ABOUT THIS TASK:
All lines below starting at the one that holds "Viewport: 1169px width, 827px height." and ending at the one that holds "second row, fourth" should be printed exactly, ends included. Pictures should not be printed, nor anything else.

(RECORDS FOR THE TASK)

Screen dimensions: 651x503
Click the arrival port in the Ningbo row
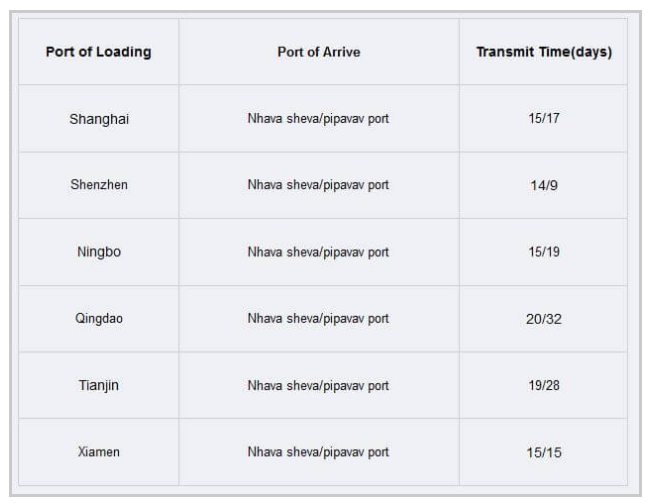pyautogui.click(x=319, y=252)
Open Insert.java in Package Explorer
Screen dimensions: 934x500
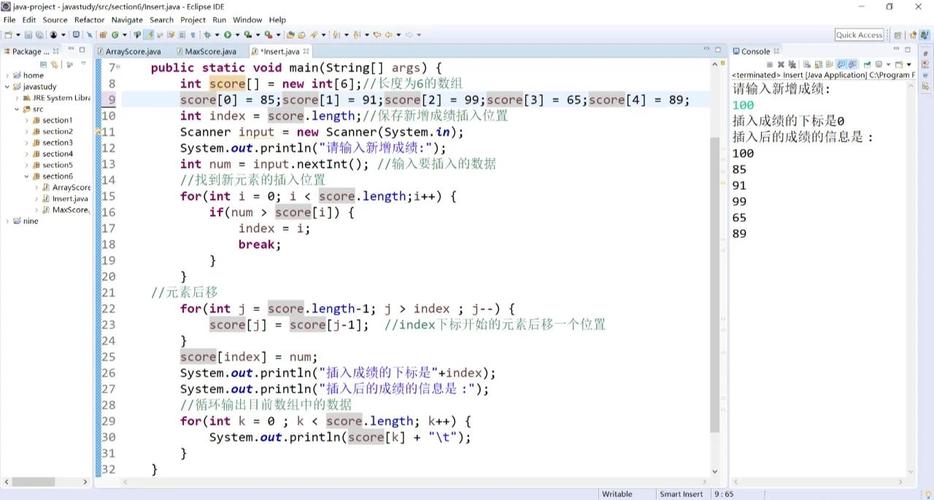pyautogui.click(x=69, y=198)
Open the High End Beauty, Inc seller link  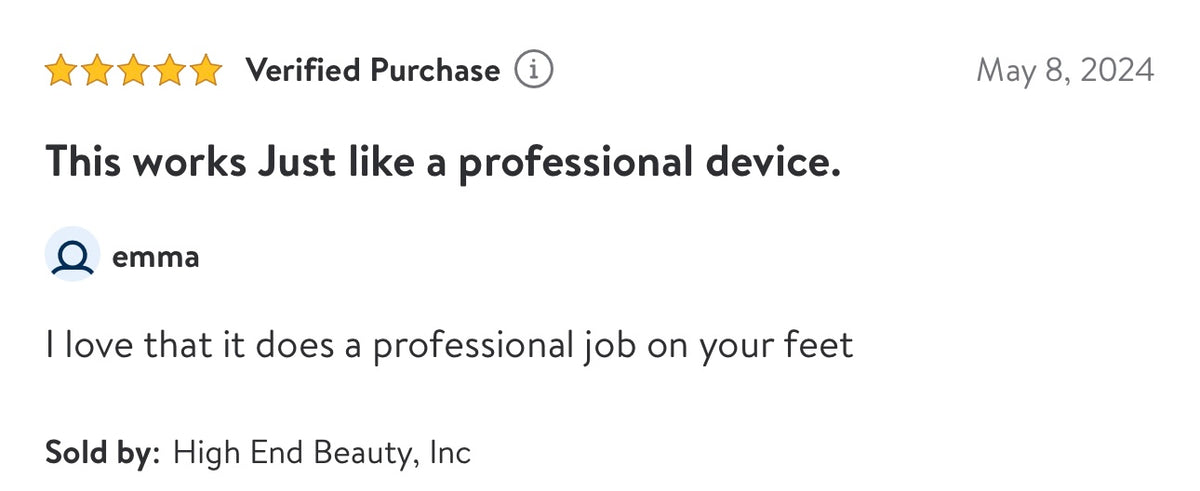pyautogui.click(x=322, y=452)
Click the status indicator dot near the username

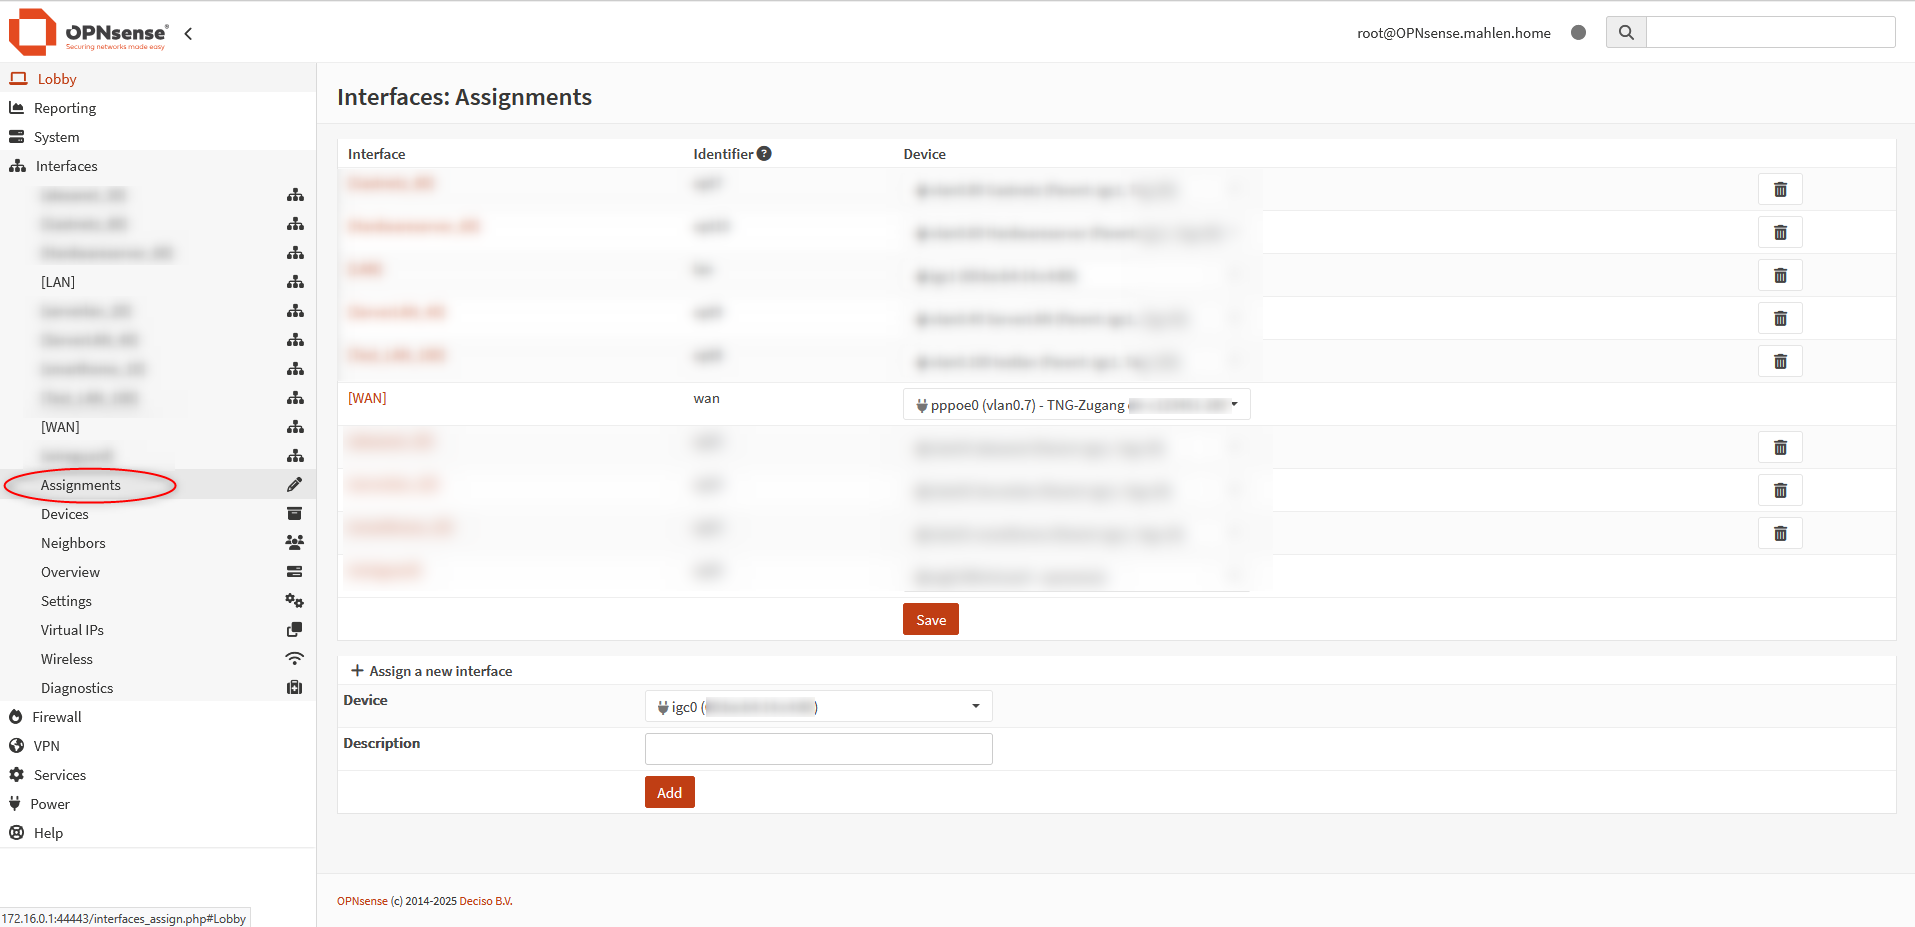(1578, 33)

(End RECORDS FOR THE TASK)
(RECORDS FOR THE TASK)

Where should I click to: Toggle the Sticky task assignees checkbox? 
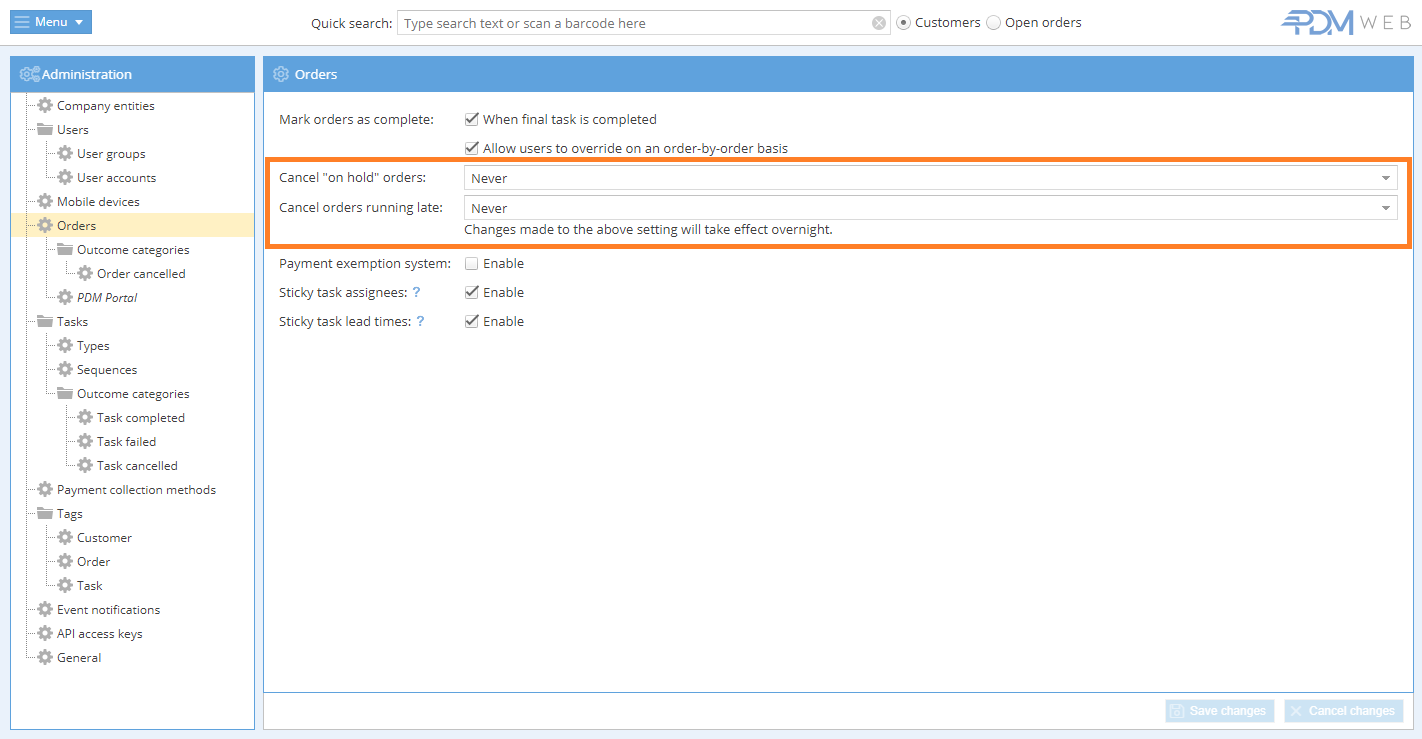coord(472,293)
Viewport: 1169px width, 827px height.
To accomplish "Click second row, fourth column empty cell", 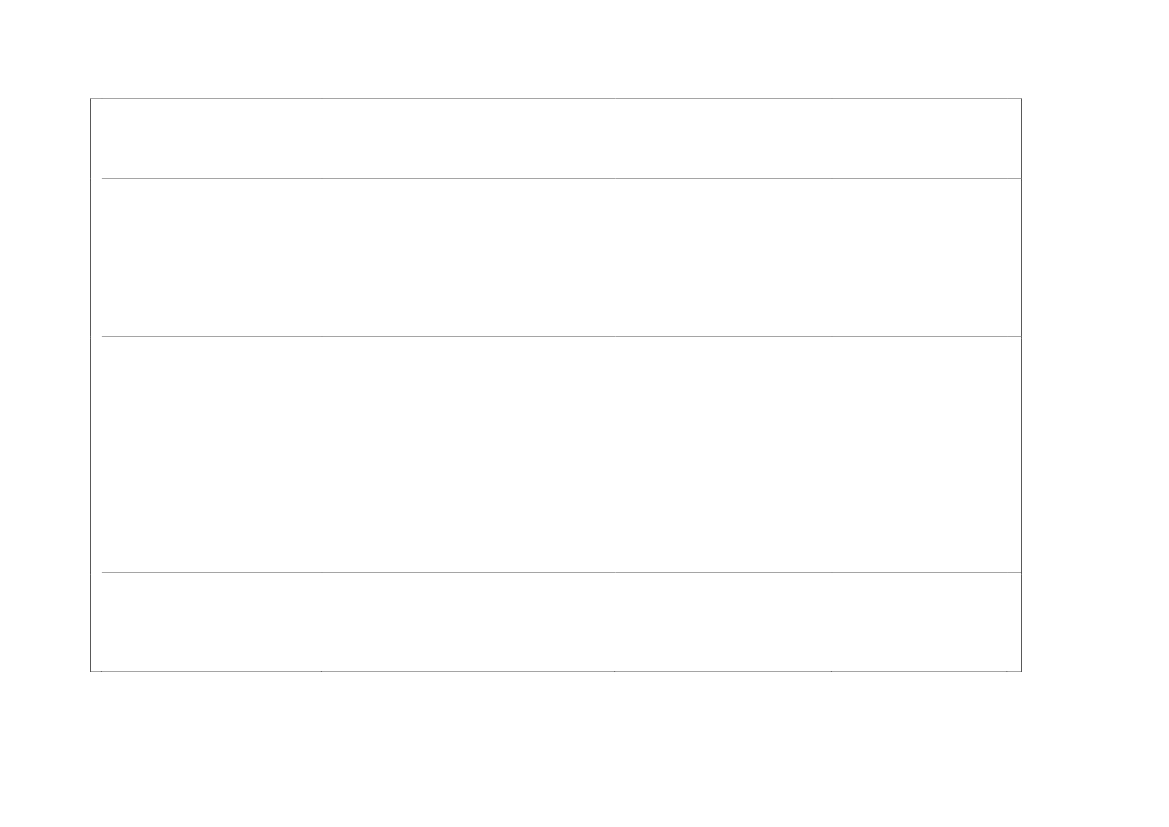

(End RECORDS FOR THE TASK)

ANSWER SPACE:
Viewport: 1169px width, 827px height.
To accomplish "Click second row, fourth column empty cell", 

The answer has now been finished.